Makeout - The Good Life

 

Rhode Island pop punk quartet Makeout release their debut full length album titled ‘The Good Life’ through Rise Records. We take an in-depth look at the tracks on offer and what to expect when the album drops on September 29th.

 

CHILDISH – these lyrics are adulting speak or even recognizing that whatever he’s going through and some of these are what he deems childish or childlike. It’s a playful tune seeded with the pangs of getting older and walking into a reckoning; yours or someone else’s.

CRAZY – nice cadence to a bouncy track that depicts a ton of 20-something relationship issues with any and everything. What is refreshing about CRAZY is all the elements that make up his depiction of this gal is all completely accurate #trustme. The guitars vacillate between balls out nuts and genius.

LISA – the pure guitar tones remind me of a time where every going on in my world was paramount and full of these highly charged scenes and scenarios. What is fun about this record particularly this song LISA is it is real identifiable fun even if you’re old AF or past the 20-something years.

RIDE IT OUT – this song slows it down for the whole band and I’m sure live they need some type of ballad – sheesh! Where do they get all of the energy? Lofty choruses and a short bridge that does exactly that – connects the meat with the potatoes! What a very pretty melody that is supercharged with EMO fusion at it’s finest; even for a slower number.

OPEN MINDED – what a kick ass anthem! We all need to heed this advice found within the lyrics. Someone should snatch this fucker up for a new reality show about random strangers being judgemental dicks. Hmmm…on second thought better hold that idea to the table. ( © Cherri Bird,  2017 intellectual property rules and conditions apply the rules and regulations for details.)

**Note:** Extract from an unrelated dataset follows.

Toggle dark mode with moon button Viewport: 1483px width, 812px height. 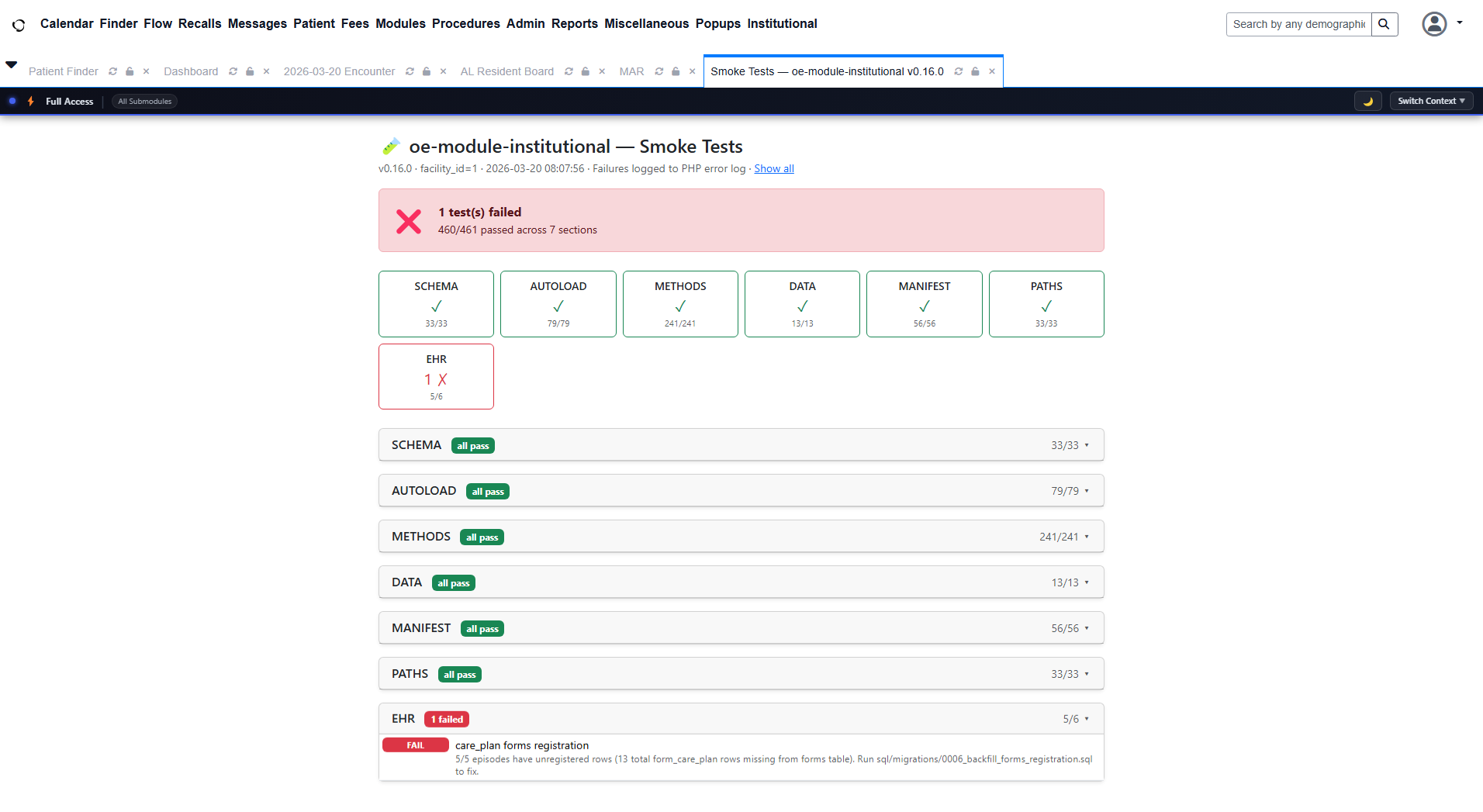[x=1367, y=102]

YOU CAN’T BLAME ME – I did the way the song changes up in the content. It is really cool even as they still use the same guitar tones. This sound is and will always be reminiscent of James Brogan of Samiam and his guitar tone that echoed off Bob Wills Dance Hall walls in Tulsa back in 1997. I love a good sound in music, that when heard can recall even those memories that are farthest back.

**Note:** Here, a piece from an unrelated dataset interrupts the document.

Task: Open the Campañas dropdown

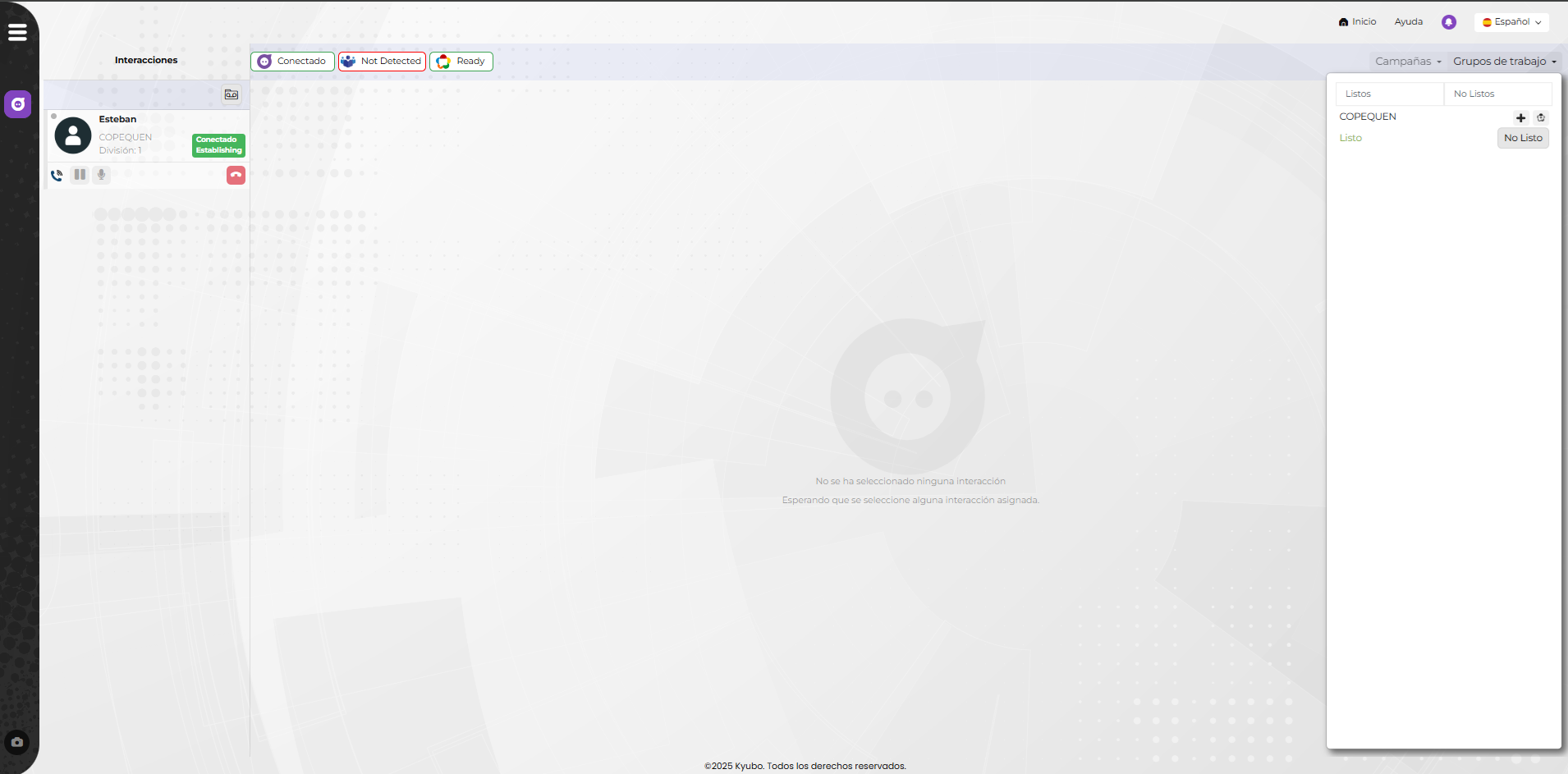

CLOCKWORK – what I totally love about this band is the insertion of elements like choirs and half steps and drops of big riffs, coupled with the glory that is Emo. CLOCKWORK is no exception and it even goes deeper. This is my favorite song on the record because it speaks to what I referred to in YOU CAN’T BLAME ME, which is the song before this, oddly enough. But your prayer to God doesn’t work here, sir. Just wait until you’re 48, then you will understand that what you had a glimpse of in your 20’s pales in comparison to what reality IS when you’re 48.

TIL WE’RE GONE – nice piano in the intro, again kind of changing it up. I really enjoy the gate of the tempo. This lyric: “Fade into a memory till we’re gone” – truer words were never spoken. Did he take into the account of how we move through life, exactly like a song’s vibrations played through an instrument. Gotta be honest, this one kind of stabbed my heart a little because of the sheer truth to what he said. All the days behind me that have done exactly that and one step further and simply vanished from my mind.

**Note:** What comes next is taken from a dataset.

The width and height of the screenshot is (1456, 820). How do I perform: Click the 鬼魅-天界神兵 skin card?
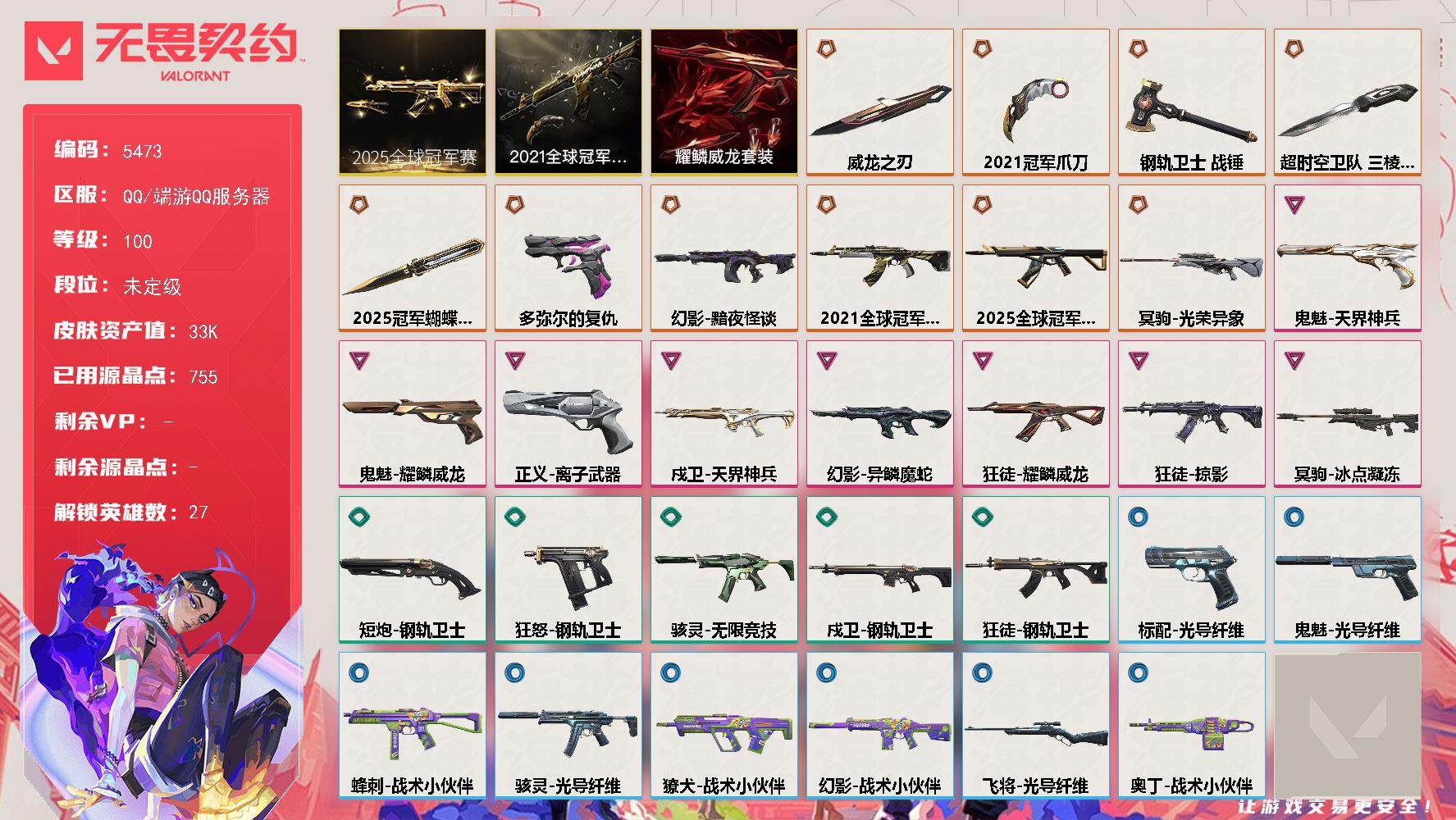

SALT LAKE CITY – odd how an Emo song can have the most melancholy subject or somewhat daunting lyrics and make it sound so happy. I wonder if this is why metalcore rose up so strong in the 2000s. Was it that we were tired of pretending that we were happy when really, what we were trying to convey is that we did have painful thoughts and things that hurt our feelings but we had to mask or bandaid them for appearance sake.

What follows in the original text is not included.